= RAW DATA =
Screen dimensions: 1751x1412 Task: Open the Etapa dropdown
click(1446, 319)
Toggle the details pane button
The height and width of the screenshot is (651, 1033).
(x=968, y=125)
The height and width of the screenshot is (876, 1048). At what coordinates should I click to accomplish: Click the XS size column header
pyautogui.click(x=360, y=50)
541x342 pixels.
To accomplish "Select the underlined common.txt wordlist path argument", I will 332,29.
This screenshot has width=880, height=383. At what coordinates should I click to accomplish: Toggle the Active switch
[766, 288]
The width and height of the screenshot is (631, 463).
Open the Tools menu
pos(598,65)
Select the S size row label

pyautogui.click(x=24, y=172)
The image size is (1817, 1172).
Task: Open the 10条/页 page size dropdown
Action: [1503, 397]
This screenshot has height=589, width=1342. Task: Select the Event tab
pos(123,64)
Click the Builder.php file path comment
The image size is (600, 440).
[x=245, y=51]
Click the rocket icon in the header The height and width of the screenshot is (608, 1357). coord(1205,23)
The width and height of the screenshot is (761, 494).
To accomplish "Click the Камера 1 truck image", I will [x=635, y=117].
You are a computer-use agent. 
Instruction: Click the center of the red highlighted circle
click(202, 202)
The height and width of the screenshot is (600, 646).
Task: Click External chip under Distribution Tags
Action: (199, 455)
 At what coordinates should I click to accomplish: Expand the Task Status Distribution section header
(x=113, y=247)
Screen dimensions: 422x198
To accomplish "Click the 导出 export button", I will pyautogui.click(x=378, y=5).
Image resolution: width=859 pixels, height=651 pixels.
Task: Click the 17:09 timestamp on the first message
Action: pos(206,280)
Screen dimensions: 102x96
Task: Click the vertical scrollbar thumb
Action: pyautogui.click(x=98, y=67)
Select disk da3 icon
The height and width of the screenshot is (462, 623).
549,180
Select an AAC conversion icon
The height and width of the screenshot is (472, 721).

= TASK DESCRIPTION =
Set down nothing but the lines from the one with "Screen dimensions: 422x198" through the end of the records, keeping each line exactly as written and including both ends.

= RESULT =
Screen dimensions: 422x198
To accomplish "Click the 导出 export button", I will pyautogui.click(x=378, y=5).
Image resolution: width=859 pixels, height=651 pixels.
Task: Click the 17:09 timestamp on the first message
Action: pos(206,280)
Screen dimensions: 102x96
Task: Click the vertical scrollbar thumb
Action: pyautogui.click(x=98, y=67)
Select disk da3 icon
The height and width of the screenshot is (462, 623).
549,180
Select an AAC conversion icon
The height and width of the screenshot is (472, 721).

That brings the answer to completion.